Venturing outdoors on your own can be a liberating experience, albeit a daunting one at first. In light of the current pandemic and restrictions on indoor activities, many of us are continuing to turn to the outdoors for tranquil escapes, despite the increasingly frigid winter temperatures. Whether you’re finally venturing out alone because you’ve always been curious about going solo, or because your buddy ditched at the last minute, you’ll discover that there’s a huge sense of accomplishment in experiencing the outdoors by yourself. The key to mitigating those fears of hiking, snowshoeing, or camping alone is to show up prepared.
Let Someone Know
When you’re exploring alone it’s important to let someone you trust know where you are. Draw up an itinerary and fill in as many details as possible, including which trail you’re taking, which path you plan to follow if there’s a fork in the trail, and the name of the campsite you plan on staying at. Check in with this person while you still have a cell signal, and let them know when you plan on contacting them again. In your itinerary, detail a plan of action that lets this person know what to do and who to contact if you fail to check in at the expected time. Even if you’re more of a go-with-the-flow type of outdoor adventurer and prefer to drive until you find a campsite, provide as many details as possible by letting this person know what road you plan to end up on.

Records taken from a collection:
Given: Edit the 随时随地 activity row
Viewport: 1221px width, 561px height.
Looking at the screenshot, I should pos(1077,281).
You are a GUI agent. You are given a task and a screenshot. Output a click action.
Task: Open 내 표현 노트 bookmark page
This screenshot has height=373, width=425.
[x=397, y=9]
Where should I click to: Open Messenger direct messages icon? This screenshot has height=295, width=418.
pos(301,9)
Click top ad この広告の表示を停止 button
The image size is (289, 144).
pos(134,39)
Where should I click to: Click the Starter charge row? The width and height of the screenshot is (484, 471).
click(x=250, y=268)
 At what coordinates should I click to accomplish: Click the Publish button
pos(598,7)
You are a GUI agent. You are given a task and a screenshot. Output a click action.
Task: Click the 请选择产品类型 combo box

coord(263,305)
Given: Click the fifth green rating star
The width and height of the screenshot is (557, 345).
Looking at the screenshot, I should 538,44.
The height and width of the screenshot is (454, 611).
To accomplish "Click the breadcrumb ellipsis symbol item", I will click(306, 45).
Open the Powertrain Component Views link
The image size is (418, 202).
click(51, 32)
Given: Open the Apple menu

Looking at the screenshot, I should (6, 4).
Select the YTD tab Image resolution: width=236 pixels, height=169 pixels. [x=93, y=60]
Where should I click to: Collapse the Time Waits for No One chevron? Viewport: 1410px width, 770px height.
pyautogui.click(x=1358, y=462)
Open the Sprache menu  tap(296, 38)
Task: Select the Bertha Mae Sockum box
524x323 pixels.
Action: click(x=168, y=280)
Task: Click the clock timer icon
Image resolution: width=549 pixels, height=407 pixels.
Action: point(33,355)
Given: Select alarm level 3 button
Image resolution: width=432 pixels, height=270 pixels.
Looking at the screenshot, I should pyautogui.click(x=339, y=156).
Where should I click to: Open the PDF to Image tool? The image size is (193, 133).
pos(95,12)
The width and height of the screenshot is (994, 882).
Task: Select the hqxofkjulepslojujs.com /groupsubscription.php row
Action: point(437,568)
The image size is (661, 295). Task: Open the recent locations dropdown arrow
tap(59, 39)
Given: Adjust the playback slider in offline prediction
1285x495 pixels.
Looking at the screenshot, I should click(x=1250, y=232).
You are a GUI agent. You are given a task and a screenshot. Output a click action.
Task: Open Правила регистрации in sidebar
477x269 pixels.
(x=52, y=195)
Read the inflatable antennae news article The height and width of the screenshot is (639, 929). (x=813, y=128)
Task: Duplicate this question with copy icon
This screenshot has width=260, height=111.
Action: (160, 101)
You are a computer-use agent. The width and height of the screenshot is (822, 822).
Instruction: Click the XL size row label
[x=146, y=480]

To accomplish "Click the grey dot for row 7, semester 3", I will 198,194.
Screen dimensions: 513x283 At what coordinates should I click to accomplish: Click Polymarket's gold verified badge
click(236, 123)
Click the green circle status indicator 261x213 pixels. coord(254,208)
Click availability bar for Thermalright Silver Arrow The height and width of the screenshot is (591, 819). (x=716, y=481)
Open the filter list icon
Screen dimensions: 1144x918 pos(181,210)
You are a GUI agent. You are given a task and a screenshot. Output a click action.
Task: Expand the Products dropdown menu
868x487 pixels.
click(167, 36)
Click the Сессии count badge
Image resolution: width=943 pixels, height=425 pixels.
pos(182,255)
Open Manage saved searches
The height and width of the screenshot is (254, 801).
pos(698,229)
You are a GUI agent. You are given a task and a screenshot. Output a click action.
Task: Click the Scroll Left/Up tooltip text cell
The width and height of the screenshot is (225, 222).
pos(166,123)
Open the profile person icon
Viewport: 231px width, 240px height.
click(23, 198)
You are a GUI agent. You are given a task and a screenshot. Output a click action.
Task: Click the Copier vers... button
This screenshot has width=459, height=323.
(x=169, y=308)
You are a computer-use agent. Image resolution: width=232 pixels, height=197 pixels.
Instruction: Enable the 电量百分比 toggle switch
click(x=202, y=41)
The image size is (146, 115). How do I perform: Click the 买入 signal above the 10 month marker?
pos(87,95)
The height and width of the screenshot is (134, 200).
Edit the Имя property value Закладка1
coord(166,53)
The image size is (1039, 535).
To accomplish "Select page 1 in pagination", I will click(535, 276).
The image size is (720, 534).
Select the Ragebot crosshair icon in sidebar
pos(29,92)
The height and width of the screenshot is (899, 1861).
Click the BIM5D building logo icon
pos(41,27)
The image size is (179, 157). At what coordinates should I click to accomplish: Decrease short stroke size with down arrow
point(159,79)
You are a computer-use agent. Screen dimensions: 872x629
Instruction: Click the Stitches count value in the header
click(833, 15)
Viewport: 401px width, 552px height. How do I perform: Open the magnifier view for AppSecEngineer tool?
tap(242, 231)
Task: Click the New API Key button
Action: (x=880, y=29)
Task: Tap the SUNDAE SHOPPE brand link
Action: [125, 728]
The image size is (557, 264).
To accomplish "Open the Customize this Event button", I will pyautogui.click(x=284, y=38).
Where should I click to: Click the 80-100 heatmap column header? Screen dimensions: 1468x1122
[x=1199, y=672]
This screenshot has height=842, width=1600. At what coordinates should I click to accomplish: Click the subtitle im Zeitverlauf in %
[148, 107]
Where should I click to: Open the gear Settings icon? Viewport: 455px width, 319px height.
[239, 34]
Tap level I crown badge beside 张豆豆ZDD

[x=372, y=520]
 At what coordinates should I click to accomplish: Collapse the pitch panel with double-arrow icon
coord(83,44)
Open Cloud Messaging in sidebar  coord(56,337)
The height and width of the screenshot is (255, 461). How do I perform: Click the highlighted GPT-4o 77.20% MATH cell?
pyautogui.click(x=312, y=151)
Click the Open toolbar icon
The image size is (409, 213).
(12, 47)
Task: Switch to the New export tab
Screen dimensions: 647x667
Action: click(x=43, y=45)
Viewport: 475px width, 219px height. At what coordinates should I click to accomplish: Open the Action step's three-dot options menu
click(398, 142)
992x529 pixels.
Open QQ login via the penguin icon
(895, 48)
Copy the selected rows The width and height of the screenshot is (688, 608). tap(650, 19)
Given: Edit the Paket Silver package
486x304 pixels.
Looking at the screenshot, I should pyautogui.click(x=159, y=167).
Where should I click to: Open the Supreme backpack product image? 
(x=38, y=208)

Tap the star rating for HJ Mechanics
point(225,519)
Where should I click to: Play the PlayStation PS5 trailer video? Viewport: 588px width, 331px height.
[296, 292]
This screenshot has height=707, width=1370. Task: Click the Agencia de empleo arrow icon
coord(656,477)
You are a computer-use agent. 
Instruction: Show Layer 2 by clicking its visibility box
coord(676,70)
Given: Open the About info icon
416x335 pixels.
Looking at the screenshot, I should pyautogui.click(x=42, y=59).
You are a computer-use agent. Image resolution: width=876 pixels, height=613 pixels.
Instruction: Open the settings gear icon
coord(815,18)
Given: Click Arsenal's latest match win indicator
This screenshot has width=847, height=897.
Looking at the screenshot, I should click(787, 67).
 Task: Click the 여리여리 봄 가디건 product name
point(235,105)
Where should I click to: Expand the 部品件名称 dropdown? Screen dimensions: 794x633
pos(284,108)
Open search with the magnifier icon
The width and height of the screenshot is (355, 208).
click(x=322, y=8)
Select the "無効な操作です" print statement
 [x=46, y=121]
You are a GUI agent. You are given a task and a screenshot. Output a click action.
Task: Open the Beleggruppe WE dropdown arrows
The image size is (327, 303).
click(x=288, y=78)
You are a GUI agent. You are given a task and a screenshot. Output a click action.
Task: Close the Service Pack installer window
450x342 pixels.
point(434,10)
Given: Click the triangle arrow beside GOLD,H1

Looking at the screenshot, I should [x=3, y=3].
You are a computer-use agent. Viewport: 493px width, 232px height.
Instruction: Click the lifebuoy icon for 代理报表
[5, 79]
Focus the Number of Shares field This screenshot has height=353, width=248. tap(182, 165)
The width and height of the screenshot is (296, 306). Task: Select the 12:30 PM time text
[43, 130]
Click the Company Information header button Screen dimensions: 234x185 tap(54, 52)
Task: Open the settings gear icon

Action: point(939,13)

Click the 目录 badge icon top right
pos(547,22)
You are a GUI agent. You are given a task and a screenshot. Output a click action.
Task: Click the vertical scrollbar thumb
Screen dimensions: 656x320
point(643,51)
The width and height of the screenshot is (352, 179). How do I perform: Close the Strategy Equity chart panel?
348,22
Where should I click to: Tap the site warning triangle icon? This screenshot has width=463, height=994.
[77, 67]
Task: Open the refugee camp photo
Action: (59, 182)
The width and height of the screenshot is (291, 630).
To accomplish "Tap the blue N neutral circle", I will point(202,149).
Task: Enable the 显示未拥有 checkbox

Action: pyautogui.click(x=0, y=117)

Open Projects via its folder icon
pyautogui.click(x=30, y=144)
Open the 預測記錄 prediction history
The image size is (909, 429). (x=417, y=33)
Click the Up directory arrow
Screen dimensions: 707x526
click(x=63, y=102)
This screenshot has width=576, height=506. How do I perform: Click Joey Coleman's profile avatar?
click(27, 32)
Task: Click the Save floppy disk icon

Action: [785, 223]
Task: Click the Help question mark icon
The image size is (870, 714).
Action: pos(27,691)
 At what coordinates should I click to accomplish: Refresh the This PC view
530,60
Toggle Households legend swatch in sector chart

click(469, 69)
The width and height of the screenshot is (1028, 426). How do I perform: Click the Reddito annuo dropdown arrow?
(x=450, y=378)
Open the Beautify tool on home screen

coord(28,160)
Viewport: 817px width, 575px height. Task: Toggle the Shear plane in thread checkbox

*Questions to answer*:
A – In the text on exploring outdoors alone, what is the key to easing fears of hiking, snowshoeing, or camping by yourself?
B – Copy word for word the part of the text on exploring outdoors alone, starting with "Venturing outdoors on" and going on through "show up prepared.".
C – Pick up the text on exploring outdoors alone where it stops and keep writing it.

*Outputs for the tasks*:
A – The key is to show up prepared.

B –
Venturing outdoors on your own can be a liberating experience, albeit a daunting one at first. In light of the current pandemic and restrictions on indoor activities, many of us are continuing to turn to the outdoors for tranquil escapes, despite the increasingly frigid winter temperatures. Whether you’re finally venturing out alone because you’ve always been curious about going solo, or because your buddy ditched at the last minute, you’ll discover that there’s a huge sense of accomplishment in experiencing the outdoors by yourself. The key to mitigating those fears of hiking, snowshoeing, or camping alone is to show up prepared.

C –
Don’t Push It
Don’t make your first solo outdoor adventure about pushing your limits by exploring new trails and uncharted territory. Focus instead on making the experience a relaxing one, even if it means exploring a trail you already know, or camping at a site that you’ve already been to. Do extensive research and equip yourself with an offline navigation app like MAPS.ME if you’re keen on checking out a new area, and check in at the park’s welcome center for a paper map for backup. Stay on well-marked trails where there are going to be other hikers around. As you make your way up the mountain, you can make conversation with hikers coming down about the conditions up ahead if you need guidance.
Make Yourself Known
If you're solo camping for the first time, consider sticking to larger campgrounds at the national parks where there are ranger stations. It’s a good idea to introduce yourself to them so they’re aware of who you are and where you’re staying. Park rangers can also give you the most up-to-date information on the day’s conditions so you can best judge which area of the park to explore. When you’re alone, it’s important to make noise when you’re hiking in the woods so animals know you’re coming and will be less likely to make an appearance. Keep your keys in your pocket so they jangle, or strap a set of bear bells to your backpack to warn animals of your presence. Don’t shy away from sleeping in your car at the campsite, especially if you’re a little nervous about wildlife encounters in the middle of the night.
This requires a bit of homework, but knowing what to do in a variety of hypothetical scenarios will take away the anxiety of being on your own in the outdoors. Before you leave on your winter adventure, practice setting up your tent in your backyard until you’re familiar with it, and learn where to store your food and toiletries so the animals don’t get it. Research your campsite and know where the nearest town is in case you run out of supplies. Make sure your car’s ready to go by completing an oil check and brake test to minimize chances of an emergency visit to the mechanic.